Monday, October 1, 2012

Hasta Luego, Texas! Hola, Costa Rica!


All together now: Welcome home, Kat and Layne!

Muchas gracias, estimados lectores! (Thank you very much, dear readers.) It is indeed good to be back in Costa Rica. Despite this being the height of the rainy season, the sun is shining for us today as if in greeting. The palm fronds are waving hello and the cattle across the valley are faintly lowing, welcoming us back to our little Santa Eulalia paradise.

This year has found us out of Costa Rica almost as much as we've been in the country. First, there was the three-and-a-half month sojourn to our old home in Northern California to make repairs, renovations and refinance; then, almost as soon as we returned to Costa Rica I learned that my mom in Texas was sick and needed my help. So off I went for a five-week trip to nurse her back to health and help with projects around her house. Layne joined me for the last two weeks and we returned just last night.

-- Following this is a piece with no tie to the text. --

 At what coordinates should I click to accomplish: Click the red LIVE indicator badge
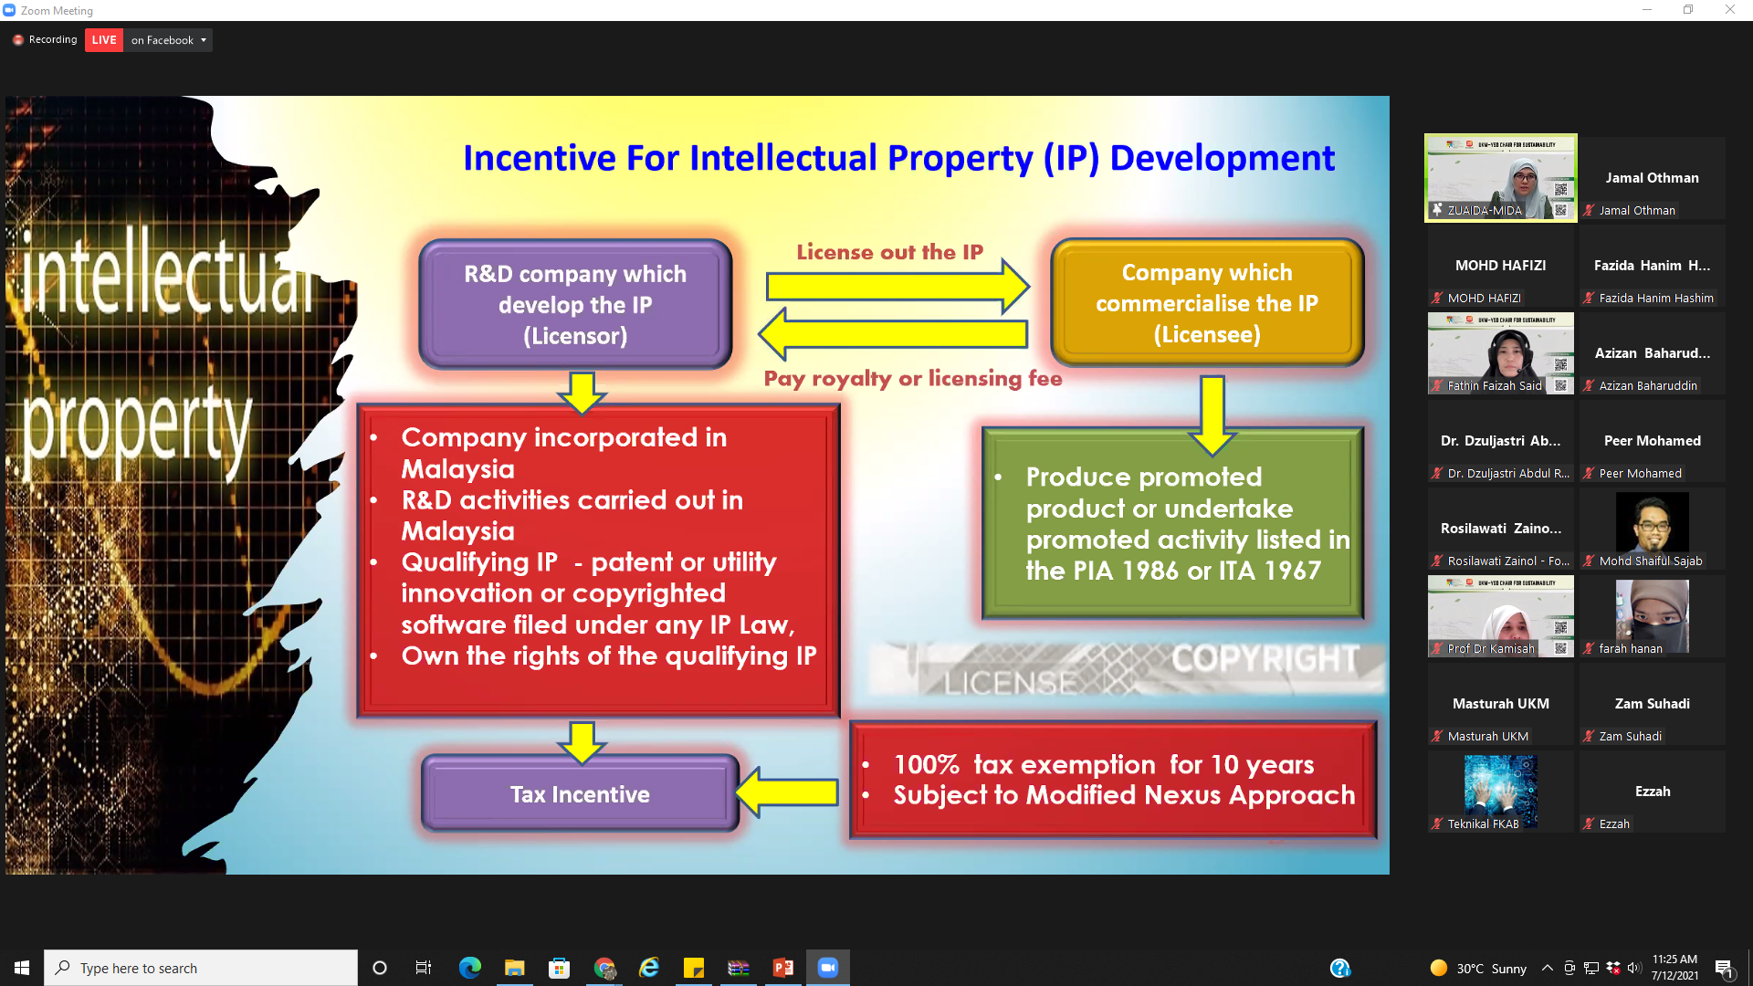(x=104, y=40)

Darrelynn, Tom and Yours Truly
Although most of the trip was devoted to caring for my mom, there was still time for a short weekend trip to visit old friends outside of Austin and San Antonio. My dear friend Darrelynn from high school has recently married a delightful gentleman named Tom and the two of them now live in his lovely home overlooking Horseshoe Bay, filled to overflowing with collectibles, artwork, unusual knickknacks and other beautiful furnishings. Layne and I spent a pleasant afternoon with them talking over old times and learning about Tom's fascinating career fighting fires in Kuwait and elsewhere alongside the likes of Red Adair, the legendary Texas oil well firefighter.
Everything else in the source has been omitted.